Replacement of specific markers for apoptosis and necrosis by nuclear morphology for affordable cytometry.

OBJECTIVE

The objective of the present study was to employ high throughput image analysis to detect necrosis and apoptosis. Specific markers were replaced by morphological parameters of cells and nuclei.

METHOD

Fresh blood was taken from a healthy female and given a treatment to induce cell necrosis and apoptosis. Afterward, the samples were stained with AnnexinV-FITC, DRAQ5 and DAPI. Slides were made and analyzed using the cytometer iCys. Pictures were scanned. The analyzed sample consisted of 73 sets of images of DAPI, DRAQ5 and AnnexinV-FITC, respectively. For image analysis and subsequent statistical processing, the CellProfiler and CellProfilerAnalyst were used. Each sample was analyzed twice. The first analysis was conducted using the markers (DAPI, DRAQ5 and Annexin) for an unequivocal identification and subsequent count of necrotic, apoptotic and live cells (gold standard). Thereafter, a second analysis was performed for the nuclear morphology and texture (morphometric analysis).

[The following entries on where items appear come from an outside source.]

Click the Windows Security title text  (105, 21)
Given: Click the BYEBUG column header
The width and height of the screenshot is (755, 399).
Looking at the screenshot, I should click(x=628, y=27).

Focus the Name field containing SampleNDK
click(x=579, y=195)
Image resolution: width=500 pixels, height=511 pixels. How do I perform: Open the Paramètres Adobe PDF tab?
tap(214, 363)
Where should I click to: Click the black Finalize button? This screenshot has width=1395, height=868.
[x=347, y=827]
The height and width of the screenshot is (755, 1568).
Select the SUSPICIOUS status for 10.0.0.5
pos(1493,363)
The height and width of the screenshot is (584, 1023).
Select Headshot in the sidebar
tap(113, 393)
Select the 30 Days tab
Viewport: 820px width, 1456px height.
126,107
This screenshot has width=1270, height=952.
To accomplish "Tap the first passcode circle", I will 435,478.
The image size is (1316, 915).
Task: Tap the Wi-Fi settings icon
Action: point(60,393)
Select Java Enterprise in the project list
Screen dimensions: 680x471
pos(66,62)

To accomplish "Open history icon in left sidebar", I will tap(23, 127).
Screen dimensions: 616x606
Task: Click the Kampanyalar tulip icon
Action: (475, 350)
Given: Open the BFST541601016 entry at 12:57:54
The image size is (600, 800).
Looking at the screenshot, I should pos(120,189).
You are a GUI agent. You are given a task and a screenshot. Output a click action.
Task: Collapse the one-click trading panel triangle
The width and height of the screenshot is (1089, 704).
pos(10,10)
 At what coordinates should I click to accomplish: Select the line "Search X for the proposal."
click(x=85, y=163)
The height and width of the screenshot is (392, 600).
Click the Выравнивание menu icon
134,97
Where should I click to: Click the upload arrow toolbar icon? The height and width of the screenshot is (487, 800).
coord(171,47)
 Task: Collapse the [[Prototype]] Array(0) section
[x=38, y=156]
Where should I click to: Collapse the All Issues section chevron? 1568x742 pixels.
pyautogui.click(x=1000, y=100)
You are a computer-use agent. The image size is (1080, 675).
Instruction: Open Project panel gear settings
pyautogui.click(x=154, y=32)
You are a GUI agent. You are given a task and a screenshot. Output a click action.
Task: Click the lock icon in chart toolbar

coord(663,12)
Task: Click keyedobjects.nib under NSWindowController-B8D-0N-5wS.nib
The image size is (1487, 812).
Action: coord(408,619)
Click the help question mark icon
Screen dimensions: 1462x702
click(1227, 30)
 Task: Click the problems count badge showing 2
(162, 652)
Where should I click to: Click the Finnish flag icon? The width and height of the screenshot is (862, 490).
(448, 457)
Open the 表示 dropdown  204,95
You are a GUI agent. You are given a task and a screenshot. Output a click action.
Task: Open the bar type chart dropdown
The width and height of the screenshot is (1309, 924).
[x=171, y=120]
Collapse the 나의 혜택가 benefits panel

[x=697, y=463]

After the machine learning process was completed, the software calculated the quantity of cells in each of the three groups. A comparison between the result of the gold standard and the morphometric analysis was performed using linear regression and a Bland-Altman test.

RESULTS

The linear regression between the two compared analyses was r(2)=0.57 for apoptosis, r(2)=0.84 for necrosis and r(2)=0.79 for living cells.

CONCLUSION

It may be concluded that it is possible to replace specific markers against morphology without losing the reproducible high-throughput character of a cytometric analysis.